Cinéphile m'était conté ...

Cinéphile m'était conté ...

Bons baisers d'Arras (4)

Petites pauses bienvenues en ce mardi ensoleillé. 3 films à mon programme : belge, estonien et français. Cool.

 

Cargo de Gilles Coulier

 

Trois frères du côté d'Ostende. Ils se ressemblent dans leur apparence avec une barbe drue qui mangent le visage. Tabagisme et bières au comptoir dans un environnement forcément sombre. Leur père est dans le coma et l'héritage doit revenir à l'un d'entre eux, le plus marin de tous. Chalut, ça va ? Pas trop, non, dans ce monde sans femmes où un enfant de 9 ans observe cette fratrie qui se déchire. Nous sommes dans un univers taiseux et ce premier film de Gilles Coulier ne facilite pas la tâche du spectateur avec son scénario rempli de non dits. Noir c'est noir, et il n'y a pas beaucoup d'espoir.
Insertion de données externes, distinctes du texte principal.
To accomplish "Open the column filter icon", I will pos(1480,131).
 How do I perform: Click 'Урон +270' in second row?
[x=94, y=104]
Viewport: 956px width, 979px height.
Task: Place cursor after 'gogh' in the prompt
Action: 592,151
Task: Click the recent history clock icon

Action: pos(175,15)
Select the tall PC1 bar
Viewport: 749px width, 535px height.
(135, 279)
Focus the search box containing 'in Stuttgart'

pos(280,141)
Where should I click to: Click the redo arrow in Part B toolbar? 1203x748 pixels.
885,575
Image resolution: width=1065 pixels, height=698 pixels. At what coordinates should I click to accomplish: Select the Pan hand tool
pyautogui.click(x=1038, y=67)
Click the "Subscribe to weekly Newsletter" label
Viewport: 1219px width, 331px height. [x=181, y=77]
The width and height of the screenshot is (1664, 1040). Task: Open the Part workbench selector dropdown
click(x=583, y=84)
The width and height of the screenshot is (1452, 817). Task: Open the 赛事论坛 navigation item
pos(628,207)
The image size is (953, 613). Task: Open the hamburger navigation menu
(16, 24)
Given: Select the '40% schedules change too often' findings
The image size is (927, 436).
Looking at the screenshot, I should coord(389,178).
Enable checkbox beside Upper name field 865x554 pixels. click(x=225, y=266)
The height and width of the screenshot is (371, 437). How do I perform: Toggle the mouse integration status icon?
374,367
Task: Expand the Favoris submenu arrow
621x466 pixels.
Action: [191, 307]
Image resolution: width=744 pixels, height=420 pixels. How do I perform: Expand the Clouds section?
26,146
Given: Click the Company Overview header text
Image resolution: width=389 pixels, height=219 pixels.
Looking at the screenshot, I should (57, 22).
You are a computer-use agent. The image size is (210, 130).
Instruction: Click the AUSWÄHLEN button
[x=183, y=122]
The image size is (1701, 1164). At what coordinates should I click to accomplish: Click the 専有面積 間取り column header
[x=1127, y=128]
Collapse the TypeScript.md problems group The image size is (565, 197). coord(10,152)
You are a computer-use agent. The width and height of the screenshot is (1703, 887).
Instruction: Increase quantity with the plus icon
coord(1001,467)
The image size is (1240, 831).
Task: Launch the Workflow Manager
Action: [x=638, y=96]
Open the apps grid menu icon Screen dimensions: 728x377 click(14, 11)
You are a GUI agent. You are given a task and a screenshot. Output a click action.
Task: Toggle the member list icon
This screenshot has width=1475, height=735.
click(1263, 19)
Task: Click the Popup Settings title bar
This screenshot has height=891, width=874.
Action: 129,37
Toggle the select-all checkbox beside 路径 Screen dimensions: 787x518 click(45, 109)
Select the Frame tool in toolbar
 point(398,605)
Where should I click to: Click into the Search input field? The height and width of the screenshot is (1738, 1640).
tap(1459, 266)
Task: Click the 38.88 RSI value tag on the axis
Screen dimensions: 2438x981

Aucune trace d'humour dans Cargo, des interprétations solides, celle du grand Wim Willaert, en particulier, mais comme un air de déjà vu si ce n'est dans l'intrigue, du moins dans l'environnement décrit et dans le comportement de ces hommes frustes qui trimballent leur dépression autour du cou. Le film manque de profondeur, les scènes sont trop courtes, et d'informations et ce n'est pas le dénouement, confus, qui permet de s'y retrouver.

 

The Little Comrade de Moonika Siimets

 

The Little Comrade s'inspire des souvenirs d'une fillette dans l'Estonie des années 50, qu'elle a raconté plus tard dans deux livres. Une enfance marquée par l'arrestation de sa mère et sa déportation, que la petite fille croit être due au fait qu'elle n'a pas été suffisamment gentille avec elle. Le premier film de la cinéaste estonienne Moonika Siimets est résolument à hauteur d'enfant et les scènes entre adultes sont toujours épiées par la fillette qui les entend sans tout comprendre des enjeux. Il faut accepter cette sorte de naïveté intrinsèque à The Little Comrade, qui atténue les drames qui se jouent en pleine période staliniste, sans pour autant les édulcorer, montrant que le nationalisme estonien reste encore vivace peu de temps après la guerre et l'esprit de résistance toujours présent même s'il se heurte aux méthodes répressives de l'occupant soviétique. C'est ce qu'on appelle un joli film, sans que cela soit péjoratif, mis en scène avec un vrai talent et un sens esthétique très sûr.

 

Amanda de Mikhaël Hers

 

Ce sentiment du deuil. Le sujet avait déjà été traité par Mikhaël Hers mais dans Amanda, il l'aborde de façon plus frontale, émotionnellement parlant. Tout en gardant cette délicatesse et cette subtilité qui en font un cinéaste rare qui ne va jamais au plus "facile". Ainsi, il ne filme pas la violence en action dans Amanda pas plus qu'une scène aussi évidente que celle de l'enterrement. Ce qui l'intéresse c'est la vie qui se poursuit et la façon dont la douleur se maîtrise, seul(e) ou en partage. Ce qui frappe aussi dans le troisième long-métrage de Hers, c'est la manière amoureuse qu'il a de montrer Paris, une ville qui semble avoir perdu son innocence et sa légèreté après les attentats. Les lieux ont beaucoup d'importance pour le cinéaste, les parcs, en particulier, comme une respiration dans un film où la caméra est souvent très proche des visages des comédiens, au plus près de leur intimité. Avec une mise en scène qui est aussi brillante et pudique que dans Ce sentiment de l'été : radieuse, élégante, fluide, résiliente, en quelque sorte, avant et après la tragédie. Mais ce qui est nouveau dans Amanda, par rapport aux précédents films de Mikhaël Hers, c'est bien cette envie de susciter l'émotion de façon plus nette, sans faux semblants : on verse des larmes dans le film, comme devant l'écran et ce n'est jamais du sentimentalisme forcé mais bien la résultante d'une sensibilité pure. Il y a également ce sentiment étrange et étonnant d'être à la fois à distance et au coeur du chagrin des personnages principaux du film. Et en empathie total avec des acteurs dirigés de main de maître par le cinéaste. Vincent Lacoste prouve cette fois encore qu'il peut tout jouer, avec cette fausse nonchalance qui le caractérise, et sa connivence avec l'extraordinaire fillette qui lui fait face, Isaure Multrier, est pour beaucoup dans la réussite d'Amanda, l'un des plus beaux films de cette année, haut la main.